## Task goal
Please take the lines from the one holding "639x364 pixels." through the one holding "Task: Click the" in the data below and copy them exactly.

## Supplied information
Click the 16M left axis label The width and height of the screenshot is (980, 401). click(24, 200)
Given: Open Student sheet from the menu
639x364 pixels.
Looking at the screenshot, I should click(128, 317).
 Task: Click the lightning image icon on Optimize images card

* * *

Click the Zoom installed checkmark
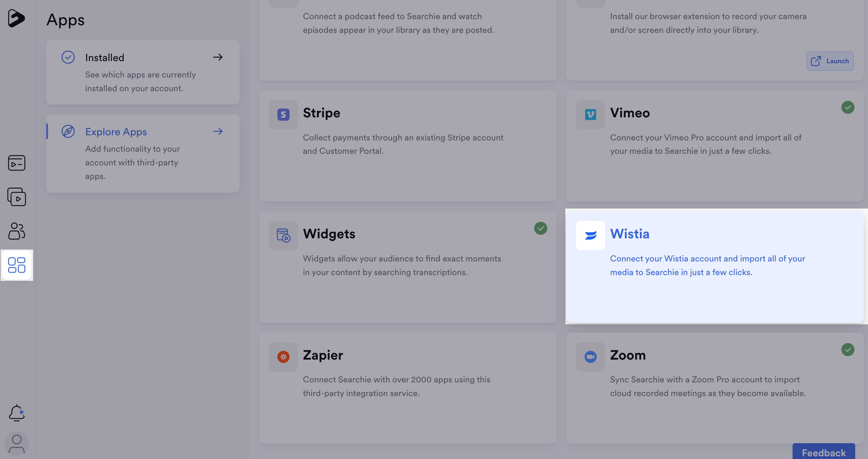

## Answer area
639x364 pixels.
Looking at the screenshot, I should click(128, 317).
 Task: Click the lightning image icon on Optimize images card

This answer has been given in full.